*SELECTED TEXT*:

Thursday, August 16, 2007

A Guide to Invitations, by a Traumatized Dancer.

Ways Guys Should Maybe Not Ask for Dances, with Commentary Entirely in Punctuation:

"Hey, you're a lot thinner than the last time I saw you!" (!)

"Have you worked on your volcadas any? We could try them out." (??)

"Hey, for a second I thought you were Jake! New haircut?" (...)

"Let me just rub your shoulders." (!!)


Now look, I am as sensitive to anyone else as to the horrors of making conversation with people from whom you want something. It's why I am a terrible salesperson, because my mindset is: why the hell should I make people buy something I'm not enthusiastic about myself?

However, hearing all of these things within 24 hours of each other really makes me despair as to the level of conversation people can expect at milongas. Two of these are embarrassing, one is sort of hilariously challenging, and one is just creepy. When you walk up behind someone and rub their shoulders, you had better be a blood relative or a romantic partner of that person, you guys. Seriously. I should not have to spell this out for anyone.

(Can you tell I got the fourth guy? Still shuddering. No touching without express permission, people; it's common courtesy.)

*WORK INSTRUCTION A*:
Sum up the dance invitations post in two sentences.
*WORK INSTRUCTION B*:
Please copy the dance invitations post word for word, from "Now look, I" up to and including "enthusiastic about myself?".
Work only from the post on dance invitations above.

*SUPPLIED ENTRIES*:
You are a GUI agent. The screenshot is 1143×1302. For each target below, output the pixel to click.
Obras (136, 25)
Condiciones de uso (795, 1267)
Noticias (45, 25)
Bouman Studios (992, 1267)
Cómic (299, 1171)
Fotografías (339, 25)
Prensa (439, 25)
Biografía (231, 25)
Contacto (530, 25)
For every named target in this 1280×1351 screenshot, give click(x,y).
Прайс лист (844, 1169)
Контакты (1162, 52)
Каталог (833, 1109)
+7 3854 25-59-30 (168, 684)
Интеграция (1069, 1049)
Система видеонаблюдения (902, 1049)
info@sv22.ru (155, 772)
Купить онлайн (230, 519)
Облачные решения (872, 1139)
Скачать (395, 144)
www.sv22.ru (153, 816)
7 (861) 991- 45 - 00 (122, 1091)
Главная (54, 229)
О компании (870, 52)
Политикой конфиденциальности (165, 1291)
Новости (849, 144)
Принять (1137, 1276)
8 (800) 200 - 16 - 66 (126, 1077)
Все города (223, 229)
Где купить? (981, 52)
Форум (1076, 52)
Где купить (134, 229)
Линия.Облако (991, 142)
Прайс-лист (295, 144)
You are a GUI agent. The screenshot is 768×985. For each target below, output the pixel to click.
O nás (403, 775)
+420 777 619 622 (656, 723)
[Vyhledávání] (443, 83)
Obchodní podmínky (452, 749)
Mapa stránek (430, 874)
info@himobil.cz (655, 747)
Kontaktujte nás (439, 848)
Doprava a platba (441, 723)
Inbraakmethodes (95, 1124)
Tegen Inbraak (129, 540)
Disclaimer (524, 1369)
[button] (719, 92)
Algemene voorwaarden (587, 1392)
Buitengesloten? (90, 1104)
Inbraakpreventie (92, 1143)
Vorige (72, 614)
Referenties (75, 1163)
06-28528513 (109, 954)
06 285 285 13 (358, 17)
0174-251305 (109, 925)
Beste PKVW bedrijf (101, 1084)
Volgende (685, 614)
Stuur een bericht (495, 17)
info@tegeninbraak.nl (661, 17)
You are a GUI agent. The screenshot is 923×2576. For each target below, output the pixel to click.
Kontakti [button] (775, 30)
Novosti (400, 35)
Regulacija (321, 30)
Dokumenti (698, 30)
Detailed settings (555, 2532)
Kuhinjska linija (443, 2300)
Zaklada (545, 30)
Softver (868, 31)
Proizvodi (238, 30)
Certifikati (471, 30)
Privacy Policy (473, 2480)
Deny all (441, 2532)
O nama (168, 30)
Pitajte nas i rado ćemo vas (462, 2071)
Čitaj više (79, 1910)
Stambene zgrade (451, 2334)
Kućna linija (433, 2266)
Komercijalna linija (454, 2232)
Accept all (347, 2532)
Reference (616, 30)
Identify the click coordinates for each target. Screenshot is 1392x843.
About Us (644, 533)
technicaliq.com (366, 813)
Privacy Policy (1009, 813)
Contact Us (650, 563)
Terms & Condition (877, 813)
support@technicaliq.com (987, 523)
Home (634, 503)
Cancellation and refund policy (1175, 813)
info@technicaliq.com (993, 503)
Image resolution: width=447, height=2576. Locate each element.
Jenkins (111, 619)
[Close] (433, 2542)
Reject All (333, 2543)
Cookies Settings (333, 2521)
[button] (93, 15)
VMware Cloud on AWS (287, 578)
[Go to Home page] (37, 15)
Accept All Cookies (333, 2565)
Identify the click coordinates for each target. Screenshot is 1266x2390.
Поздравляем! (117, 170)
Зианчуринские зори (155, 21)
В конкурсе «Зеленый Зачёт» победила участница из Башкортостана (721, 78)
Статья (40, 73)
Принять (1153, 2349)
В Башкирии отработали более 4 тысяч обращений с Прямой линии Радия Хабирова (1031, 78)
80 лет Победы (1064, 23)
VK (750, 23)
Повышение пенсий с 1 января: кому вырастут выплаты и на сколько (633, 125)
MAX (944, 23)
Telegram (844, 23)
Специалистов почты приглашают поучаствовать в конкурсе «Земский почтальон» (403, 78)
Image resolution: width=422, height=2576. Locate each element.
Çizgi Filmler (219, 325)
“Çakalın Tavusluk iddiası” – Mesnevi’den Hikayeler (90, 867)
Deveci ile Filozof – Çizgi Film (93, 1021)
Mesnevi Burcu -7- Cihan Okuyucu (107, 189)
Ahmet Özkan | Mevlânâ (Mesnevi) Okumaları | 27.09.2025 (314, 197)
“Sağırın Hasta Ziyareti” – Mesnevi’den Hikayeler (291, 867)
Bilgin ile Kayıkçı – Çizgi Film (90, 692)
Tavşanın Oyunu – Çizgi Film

*WRITTEN RESPONSE A*:
A traumatized dancer lists four lines guys should maybe not use to ask for dances, each with punctuation commentary: remarks about looking thinner, working on volcadas, and being mistaken for Jake, plus an offer to rub shoulders. Having heard all four within 24 hours, the writer calls two embarrassing, one hilariously challenging and one creepy, and insists on no touching without express permission.

*WRITTEN RESPONSE B*:
Now look, I am as sensitive to anyone else as to the horrors of making conversation with people from whom you want something. It's why I am a terrible salesperson, because my mindset is: why the hell should I make people buy something I'm not enthusiastic about myself?